Furthermore, since the air utilization rate is improved and the ignition delay is shortened in this way, the noise reduction effect is large and starting performance can also be improved.

Subsequently, when the lift amount of the needle valve 3 increases and the flange 6 opens the main nozzle 4, the passage cross-sectional area of the main nozzle 4 becomes larger than that of the cut hole 5, so that the fuel mainly flows through the main nozzle. 4 and becomes the main jet IB.

The main jet stream IB injected in this way makes full use of the air near the center of the swirl chamber 2, and stable combustion is performed.

As described above, according to this invention, the cutting hole opens into the groove formed near the main nozzle, and since this cutting hole is covered with a porous member installed in the groove, the groove is formed with porous holes.

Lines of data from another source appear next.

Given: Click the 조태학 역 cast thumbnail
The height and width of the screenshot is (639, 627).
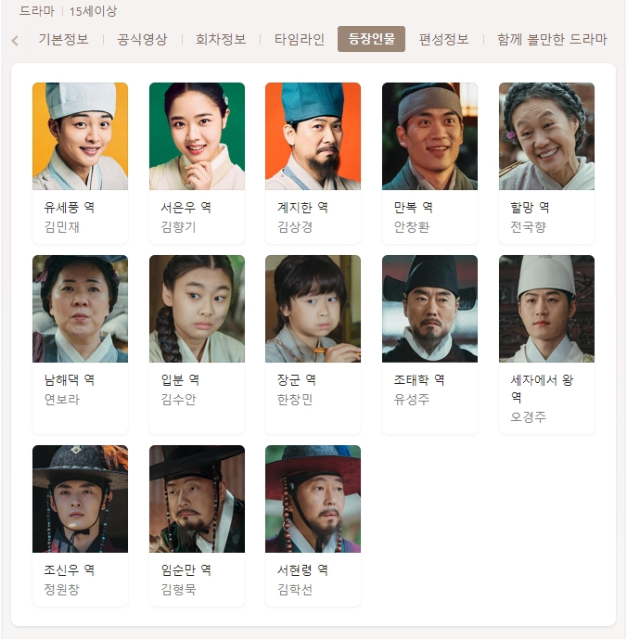Looking at the screenshot, I should [x=429, y=309].
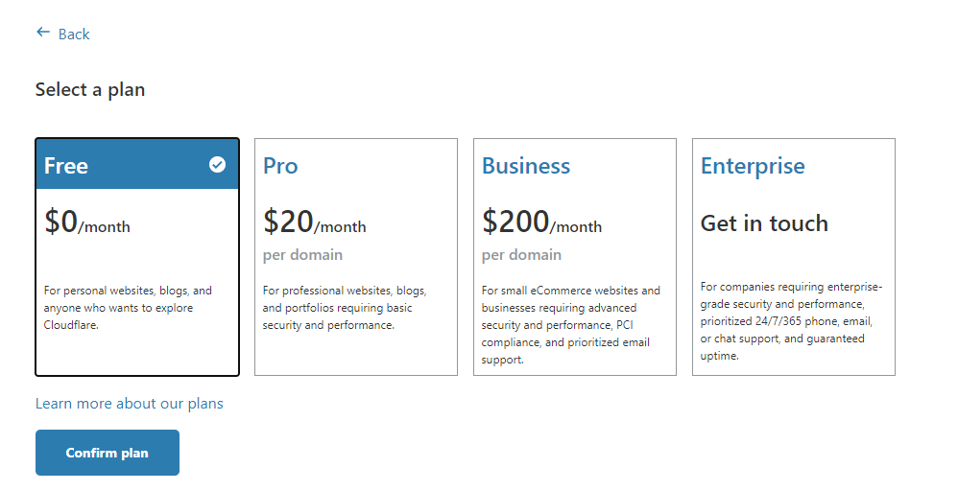Click the Business plan eCommerce description
The image size is (958, 491).
[x=571, y=325]
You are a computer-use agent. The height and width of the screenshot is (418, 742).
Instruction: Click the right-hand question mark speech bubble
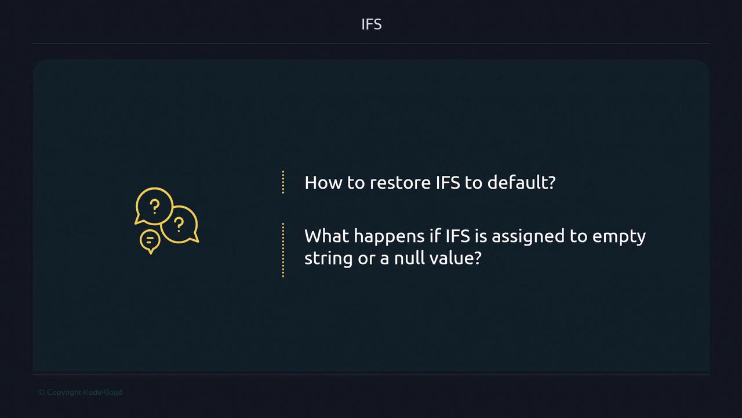click(x=180, y=224)
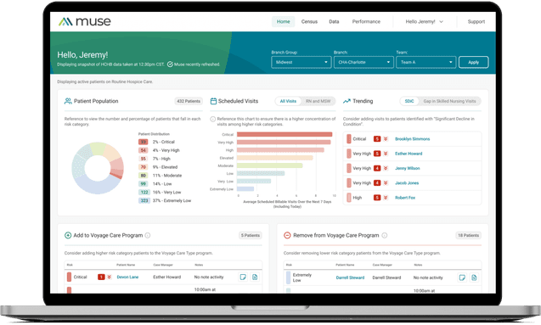The height and width of the screenshot is (325, 541).
Task: Expand the Hello Jeremy user menu
Action: pos(424,21)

The quality material allows the injected fuel to be sufficiently atomized during advance injection, and the spray angle can be expanded, so it is mixed with the air around Keishinaku sufficiently and quickly, greatly improving the air utilization rate and producing smoke. It has excellent practical effects in that it can reduce noise, reduce noise by shortening ignition delay, and improve startability.

[Brief explanation of drawings]

Figures 1 and 2 are cross-sectional explanatory diagrams showing conventional nozzles, respectively;
Figure 3 is a cross-sectional explanatory diagram showing an example of a nozzle designed with a grommet, □ Figure 4 A, B, and C are bottom views of the nozzle showing the relationship between the main nozzle, the cutting hole, the groove, and the porous member, and Figure 5. The figure is a cross-sectional view showing the installed state of the nozzle proposed by Kome. :'1...Fuel passage, 2...Injection valve chamber, 3...Needle valve, 4...Main injection port, 5...=
...Drilling hole, 7...Groove, 8...Porous member.

Claims (1)

[Scope of utility model registration request] In a fuel injection nozzle for a diesel engine that performs preliminary injection from a cutting hole that opens near the main nozzle of the fuel injection nozzle, and performs main injection from the main nozzle following this preliminary injection, a groove is formed near the main nozzle, and the groove is formed in the vicinity of the main nozzle. A fuel injection nozzle for a diesel engine, characterized in that the cut hole is opened in the groove, and a porous member is attached to the groove to cover the cut hole.